Funds for the channels didn't come only from pro-CPM outfits. When the party asked, even liquor barons were only too happy to get out their cheque books. MP Purushothaman, a Chennai-based liquor baron, bought Rs 25 lakh worth of shares. Further, non-resident Keralites are well-known as a source of the party's funds. Drunk on the success of its burgeoning empire, the Pinarayi Vijayan faction is planning more ventures. The pointsman: E. Narayanan, the brain behind the party's rubber co-op, Rubco. His latest venture is the newly floated Tellicherry Medical Foundation (TMFL).

Rubco was one of Narayanan's first successes. Established in 1997, it now has annual sales of over Rs 450 crore and a staff of over 1,000. Located in the Marxist bastion of north Kannur, it manufactures a range of coir and rubber products. However, the UDF says Rubco availed of loans worth crores from CPM-controlled cooperative banks, violating norms, and made no repayments. So there is no real profit for the company, the UDF alleges. The CPM's mascot in Malabar is, of course, the 250-bed Tellicherry Cooperative Hospital. It has also set up an EMS Memorial Hospital at Perinthalmanna in Malappuram district. Three years ago, a 100-bed hospital, in the name of ex-party secretary AP Varkey, was opened in Ernakulam.

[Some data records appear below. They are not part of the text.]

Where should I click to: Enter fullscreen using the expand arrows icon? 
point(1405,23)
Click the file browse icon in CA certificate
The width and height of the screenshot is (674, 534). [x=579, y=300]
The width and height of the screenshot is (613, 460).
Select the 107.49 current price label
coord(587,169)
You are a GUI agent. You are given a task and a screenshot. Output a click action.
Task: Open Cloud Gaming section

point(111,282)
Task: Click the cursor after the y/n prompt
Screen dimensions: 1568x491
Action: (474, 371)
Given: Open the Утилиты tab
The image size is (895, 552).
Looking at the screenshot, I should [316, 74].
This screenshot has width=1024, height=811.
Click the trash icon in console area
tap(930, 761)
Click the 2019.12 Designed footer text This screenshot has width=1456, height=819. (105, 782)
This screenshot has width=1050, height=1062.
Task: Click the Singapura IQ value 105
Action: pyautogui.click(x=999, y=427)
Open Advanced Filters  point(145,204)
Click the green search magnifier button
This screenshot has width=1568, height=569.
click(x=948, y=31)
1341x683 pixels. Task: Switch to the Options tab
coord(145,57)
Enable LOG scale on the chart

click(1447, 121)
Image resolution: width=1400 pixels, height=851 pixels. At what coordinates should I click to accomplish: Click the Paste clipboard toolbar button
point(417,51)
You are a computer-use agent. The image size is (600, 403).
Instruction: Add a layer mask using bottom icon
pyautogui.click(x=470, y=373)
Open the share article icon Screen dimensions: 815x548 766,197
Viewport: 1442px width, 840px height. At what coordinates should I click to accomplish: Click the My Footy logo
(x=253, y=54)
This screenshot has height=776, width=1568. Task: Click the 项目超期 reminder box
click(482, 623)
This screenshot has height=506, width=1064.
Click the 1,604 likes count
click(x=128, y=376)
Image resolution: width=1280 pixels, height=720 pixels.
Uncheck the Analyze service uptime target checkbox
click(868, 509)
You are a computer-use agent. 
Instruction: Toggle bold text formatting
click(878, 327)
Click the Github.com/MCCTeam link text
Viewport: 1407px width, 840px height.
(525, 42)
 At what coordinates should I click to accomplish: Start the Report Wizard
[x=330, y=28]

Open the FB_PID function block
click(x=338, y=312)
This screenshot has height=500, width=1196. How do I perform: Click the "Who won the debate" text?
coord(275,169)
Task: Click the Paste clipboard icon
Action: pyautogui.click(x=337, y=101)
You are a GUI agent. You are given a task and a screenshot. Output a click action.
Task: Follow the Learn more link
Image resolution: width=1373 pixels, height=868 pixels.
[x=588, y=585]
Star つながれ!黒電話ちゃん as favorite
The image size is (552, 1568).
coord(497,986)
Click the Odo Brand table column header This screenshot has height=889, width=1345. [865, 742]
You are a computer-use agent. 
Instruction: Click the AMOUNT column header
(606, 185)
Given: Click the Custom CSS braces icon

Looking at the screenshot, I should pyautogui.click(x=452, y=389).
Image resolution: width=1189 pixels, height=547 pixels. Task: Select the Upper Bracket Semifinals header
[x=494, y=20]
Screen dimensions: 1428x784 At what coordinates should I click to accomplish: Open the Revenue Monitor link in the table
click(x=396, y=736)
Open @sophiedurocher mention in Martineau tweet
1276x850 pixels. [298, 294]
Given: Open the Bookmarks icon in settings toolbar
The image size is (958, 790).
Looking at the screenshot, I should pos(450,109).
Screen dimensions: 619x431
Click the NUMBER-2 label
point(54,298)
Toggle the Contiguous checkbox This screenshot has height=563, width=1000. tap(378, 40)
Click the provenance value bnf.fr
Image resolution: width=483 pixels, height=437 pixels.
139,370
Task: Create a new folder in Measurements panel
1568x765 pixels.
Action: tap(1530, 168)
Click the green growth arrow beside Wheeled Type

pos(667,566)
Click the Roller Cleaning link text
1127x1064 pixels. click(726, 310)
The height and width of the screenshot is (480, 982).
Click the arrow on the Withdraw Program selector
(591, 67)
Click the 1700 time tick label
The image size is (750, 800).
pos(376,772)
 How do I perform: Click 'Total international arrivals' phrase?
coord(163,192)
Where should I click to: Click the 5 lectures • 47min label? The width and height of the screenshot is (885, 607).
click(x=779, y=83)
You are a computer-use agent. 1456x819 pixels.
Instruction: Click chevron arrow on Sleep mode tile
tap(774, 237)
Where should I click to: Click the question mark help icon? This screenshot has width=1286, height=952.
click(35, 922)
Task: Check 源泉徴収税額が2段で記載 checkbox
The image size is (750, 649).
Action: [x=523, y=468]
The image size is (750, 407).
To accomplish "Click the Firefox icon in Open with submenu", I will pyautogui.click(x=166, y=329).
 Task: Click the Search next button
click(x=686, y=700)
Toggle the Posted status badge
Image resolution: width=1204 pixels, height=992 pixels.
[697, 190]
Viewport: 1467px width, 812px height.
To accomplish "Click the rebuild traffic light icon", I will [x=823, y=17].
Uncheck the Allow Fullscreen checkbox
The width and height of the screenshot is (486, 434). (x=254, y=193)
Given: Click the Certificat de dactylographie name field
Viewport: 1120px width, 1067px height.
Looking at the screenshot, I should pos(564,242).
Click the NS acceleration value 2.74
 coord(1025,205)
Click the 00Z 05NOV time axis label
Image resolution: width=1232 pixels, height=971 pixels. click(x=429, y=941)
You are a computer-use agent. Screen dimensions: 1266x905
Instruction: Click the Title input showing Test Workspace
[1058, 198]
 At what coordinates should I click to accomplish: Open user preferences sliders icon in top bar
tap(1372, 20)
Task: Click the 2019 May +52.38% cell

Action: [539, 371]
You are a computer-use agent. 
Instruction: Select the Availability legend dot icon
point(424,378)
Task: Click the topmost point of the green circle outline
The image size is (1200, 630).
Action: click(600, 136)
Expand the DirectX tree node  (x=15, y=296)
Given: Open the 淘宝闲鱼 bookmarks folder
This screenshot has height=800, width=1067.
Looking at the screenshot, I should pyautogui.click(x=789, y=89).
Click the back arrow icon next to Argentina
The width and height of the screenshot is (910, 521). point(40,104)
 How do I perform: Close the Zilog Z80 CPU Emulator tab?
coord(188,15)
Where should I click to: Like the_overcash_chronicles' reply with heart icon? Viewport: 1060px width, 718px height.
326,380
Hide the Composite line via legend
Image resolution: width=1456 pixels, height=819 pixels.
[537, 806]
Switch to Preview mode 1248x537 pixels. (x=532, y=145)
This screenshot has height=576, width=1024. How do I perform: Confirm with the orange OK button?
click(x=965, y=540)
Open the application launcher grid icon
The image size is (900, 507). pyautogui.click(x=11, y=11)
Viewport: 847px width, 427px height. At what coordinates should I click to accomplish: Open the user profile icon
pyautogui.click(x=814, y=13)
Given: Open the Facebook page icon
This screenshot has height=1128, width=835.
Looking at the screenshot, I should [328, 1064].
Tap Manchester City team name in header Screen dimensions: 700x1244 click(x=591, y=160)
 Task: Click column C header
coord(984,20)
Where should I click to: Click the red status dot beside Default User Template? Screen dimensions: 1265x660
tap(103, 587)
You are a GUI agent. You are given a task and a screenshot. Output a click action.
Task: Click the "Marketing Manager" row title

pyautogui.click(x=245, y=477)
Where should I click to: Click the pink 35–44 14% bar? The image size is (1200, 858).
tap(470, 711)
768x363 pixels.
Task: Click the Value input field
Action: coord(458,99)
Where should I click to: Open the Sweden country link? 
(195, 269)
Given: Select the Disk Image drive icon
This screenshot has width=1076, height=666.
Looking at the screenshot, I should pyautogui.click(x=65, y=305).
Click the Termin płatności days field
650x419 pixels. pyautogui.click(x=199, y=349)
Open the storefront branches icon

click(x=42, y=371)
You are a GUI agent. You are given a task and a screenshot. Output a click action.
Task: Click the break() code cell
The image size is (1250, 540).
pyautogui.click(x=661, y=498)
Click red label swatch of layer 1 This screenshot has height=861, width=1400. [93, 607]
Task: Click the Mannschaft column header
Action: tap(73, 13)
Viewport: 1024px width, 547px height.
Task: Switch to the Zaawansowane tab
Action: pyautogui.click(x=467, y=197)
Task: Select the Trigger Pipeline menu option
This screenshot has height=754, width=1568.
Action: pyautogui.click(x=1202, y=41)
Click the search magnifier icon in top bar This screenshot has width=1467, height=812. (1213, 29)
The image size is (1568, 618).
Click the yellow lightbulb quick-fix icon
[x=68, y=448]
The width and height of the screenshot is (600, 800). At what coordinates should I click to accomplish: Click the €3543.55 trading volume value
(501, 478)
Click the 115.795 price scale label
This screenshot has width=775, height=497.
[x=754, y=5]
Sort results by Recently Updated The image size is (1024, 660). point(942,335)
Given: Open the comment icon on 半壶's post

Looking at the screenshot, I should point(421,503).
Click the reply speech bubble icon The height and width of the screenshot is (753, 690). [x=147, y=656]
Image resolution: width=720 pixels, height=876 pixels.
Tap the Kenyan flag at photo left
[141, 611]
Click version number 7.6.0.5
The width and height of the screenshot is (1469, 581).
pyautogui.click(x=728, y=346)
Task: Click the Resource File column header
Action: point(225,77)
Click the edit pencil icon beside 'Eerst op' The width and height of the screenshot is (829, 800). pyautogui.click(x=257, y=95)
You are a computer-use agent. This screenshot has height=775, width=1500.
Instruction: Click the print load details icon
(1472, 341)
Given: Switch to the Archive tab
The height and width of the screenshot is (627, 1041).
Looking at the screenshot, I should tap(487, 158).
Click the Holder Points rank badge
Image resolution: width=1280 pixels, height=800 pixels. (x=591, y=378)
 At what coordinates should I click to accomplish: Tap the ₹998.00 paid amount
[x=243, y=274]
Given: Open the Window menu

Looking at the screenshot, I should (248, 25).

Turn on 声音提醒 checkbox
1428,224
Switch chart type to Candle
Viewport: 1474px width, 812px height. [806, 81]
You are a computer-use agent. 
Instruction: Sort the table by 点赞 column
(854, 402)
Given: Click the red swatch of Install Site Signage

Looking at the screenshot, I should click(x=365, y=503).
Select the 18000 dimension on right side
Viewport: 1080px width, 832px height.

While some oppose the party's involving itself in the service industry, sympathisers argue that the CPM had to change with the times. The new logic is that only then can it play a role in modern society. Therefore, they feel, there is no harm in the cadre exploiting unfolding opportunities in trade and commerce. But not everyone agrees. Asks Berlin Kunhananthan Nair, one of the old guard: "Do you think the emancipation of the working class will come through amusement parks and super-specialty hospitals?" This organisational poll will hopefully provide an answer to this.